Dava konusu işlemin dayanağı olan 3201 sayılı Emniyet Teşkilat Kanunu'nun yukarıda aktarılan 55. maddesinin 19. fıkrasında, ilgili personelin re'sen emekliye sevk edilebilmesi için, bulunulan rütbeye terfi edilen tarihten itibaren, bekleme süresi de dahil olmak üzere beş yıl içinde bir üst rütbeye terfi edememe koşulu getirildiğinden, söz konusu beş yıl içinde kalan yıllardaki rütbe terfi işlemleri ile re'sen emeklilik arasında bir sebep-sonuç ilişkisi bulunmakta olup, re'sen emekliye sevk edilen personelin en az zorunlu bekleme sürelerini doldurdukları tarih itibariyle terfi değerlendirmesine alınıp alınmadığı, terfi ettirilmediği yıllara ilişkin davasının bulunup bulunmadığı ve davaların sonucu önem arz etmektedir.
Ayrıca anılan düzenlemede "bulundukları rütbelere terfi ettikleri tarihten itibaren" ibaresi ile personelin re'sen emekliye sevk edilmesinde bulunulan rütbede fiili olarak çalışmaya başlanılan tarihin değil, bulunulan rütbeye hukuki olarak terfi edilen tarihin esas alınacağı anlaşılmaktadır.
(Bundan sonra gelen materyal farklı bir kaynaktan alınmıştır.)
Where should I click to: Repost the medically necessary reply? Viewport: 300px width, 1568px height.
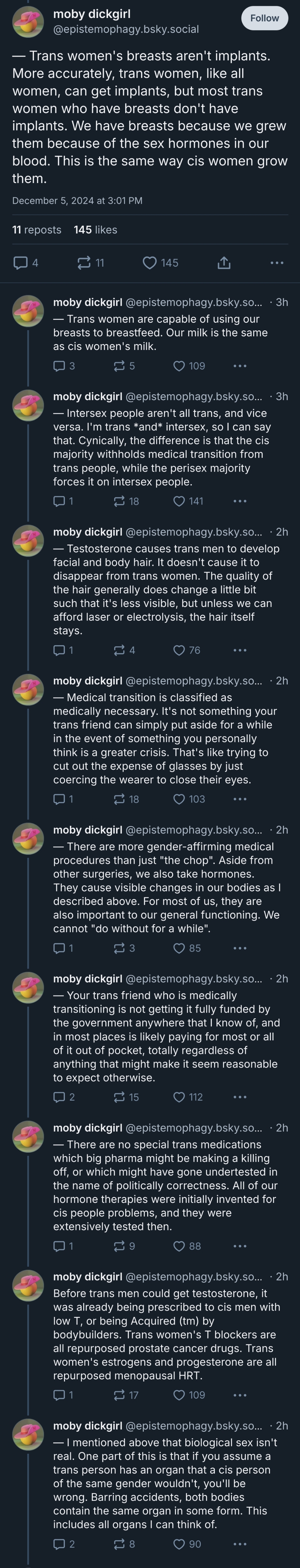pos(120,799)
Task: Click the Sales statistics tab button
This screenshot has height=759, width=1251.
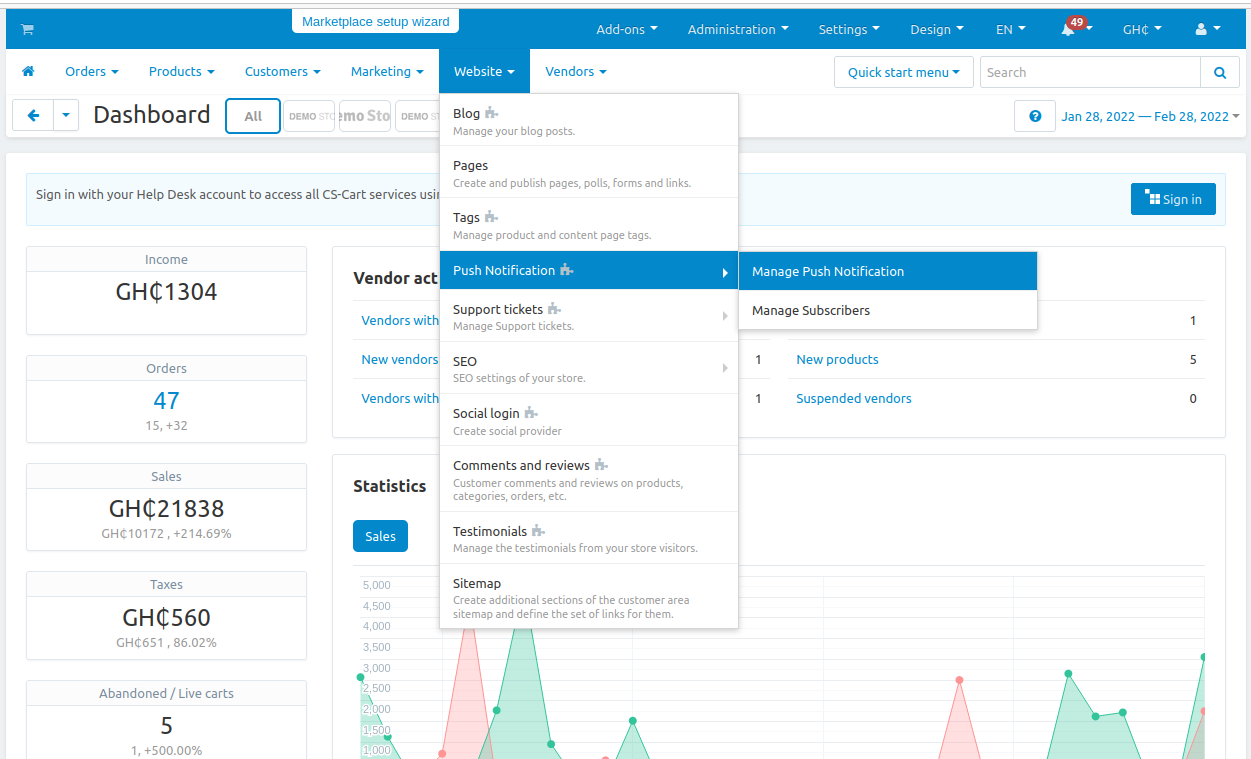Action: [x=380, y=536]
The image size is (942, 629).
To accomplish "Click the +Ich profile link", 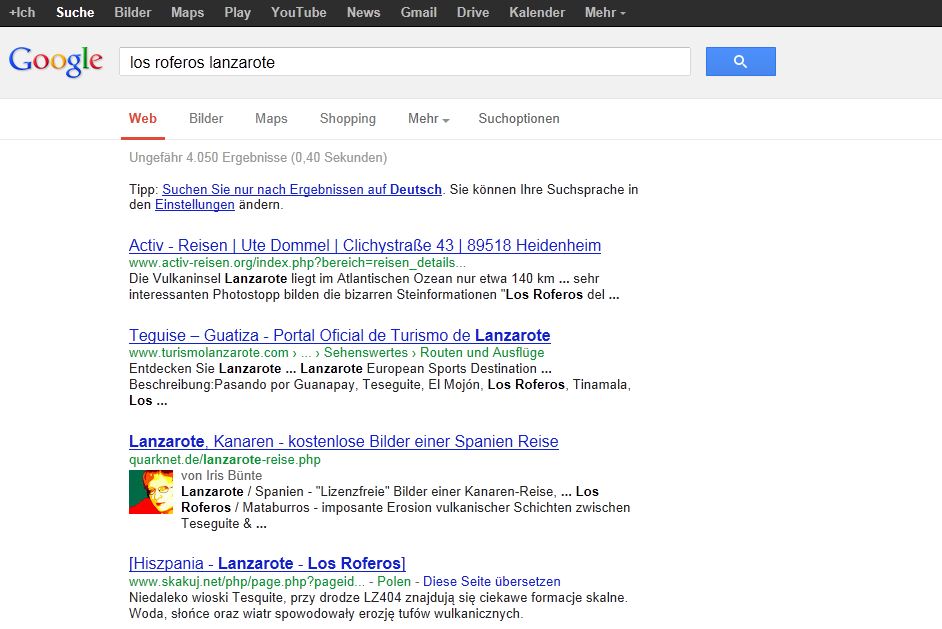I will (x=22, y=13).
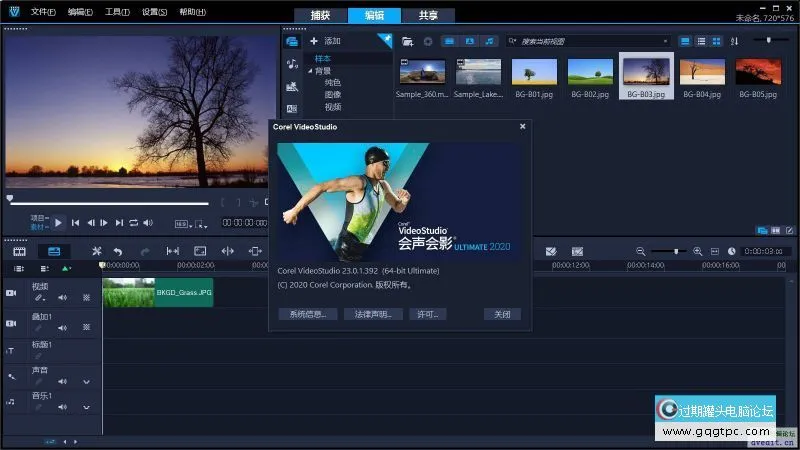Mute the 视频 track audio
800x450 pixels.
tap(62, 298)
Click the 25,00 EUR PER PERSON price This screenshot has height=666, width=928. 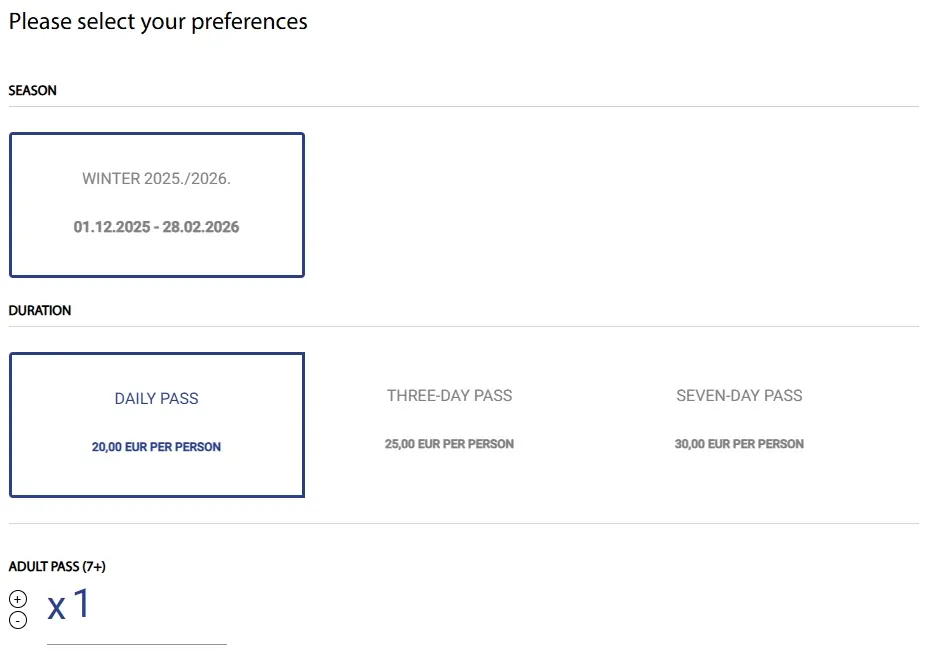tap(449, 444)
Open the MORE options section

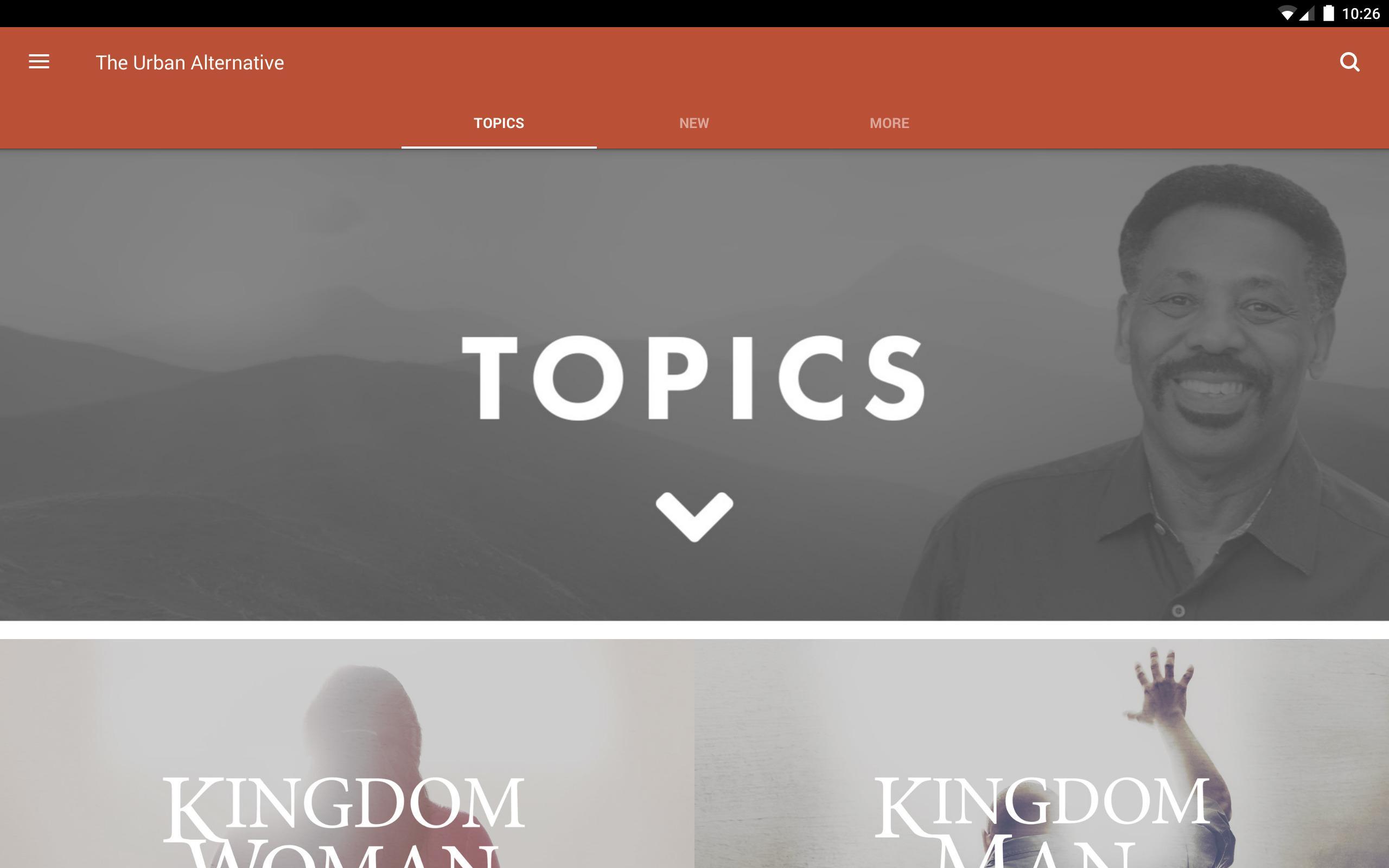(x=889, y=122)
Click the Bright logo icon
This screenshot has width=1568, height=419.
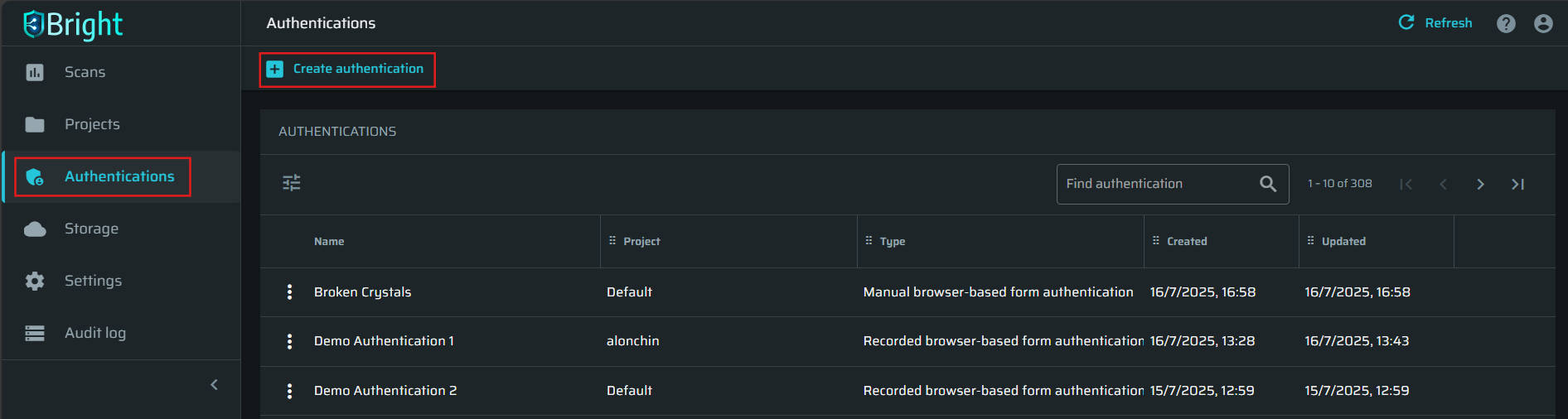tap(33, 24)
Dolayısıyla, kıdeme esas alınan ve üst rütbeye terfiin hak edildiği tarihin geriye çekildiği durumlarda, polis amirlerinin re'sen emekliye sevk koşulları değerlendirilirken, bulundukları rütbelerde kıdemlerine esas alınan tarih dikkate alınacak ve zorunlu en az bekleme süreleri de bu tarihten itibaren hesaplanarak, takip eden yıllarda rütbe terfi değerlendirmesine alınmaları gerekecektir.
Davacı tarafından herhangi bir dava açılmamış olsa bile; 2014 yılı Yüksek Değerlendirme Kurulu Kararı'nın dayanağı olan ve 10/05/2014 tarih ve 28996 sayılı Resmi Gazete'de yayımlanarak yürürlüğe giren 2014/6303 sayılı Bakanlar Kurulu Kararının, 4. sınıf emniyet müdürlerinin görev unvanı karşılığı olan merkez ve taşra kadrolarının değiştirilmesine ilişkin kısmının Danıştay Onikinci Dairesinin 17/12/2014 tarih ve E:2014/6587 sayılı kararıyla yürütülmesinin durdurulduğu ve Danıştay Onaltıncı Dairesinin 22/03/2016 tarih ve E:2015/11855, K:2016/1747 sayılı kararıyla da iptaline hükmedildiğinden, 2014 yılı Yüksek Değerlendirme Kurulunca davacı hakkında verilen "terfi etmez" kararının dayanağının ortadan kalktığı ve yeni bir hukuki durumun ortaya çıktığı açık olup, 2014 yılı rütbe terfi dönemine ilişkin olarak hukuka uygun bir şekilde davalı idare tarafından kıdem ve liyakat yönünden yeniden terfi değerlendirilmesine alınıp alınmadığı, alınmış ise bir üst rütbeye terfi ettirilip ettirilmediği, 2014 yılında terfi ettirilmemiş ise bu işleme karşı bir dava açıp açmadığı hususlarının araştırılması gerekmektedir.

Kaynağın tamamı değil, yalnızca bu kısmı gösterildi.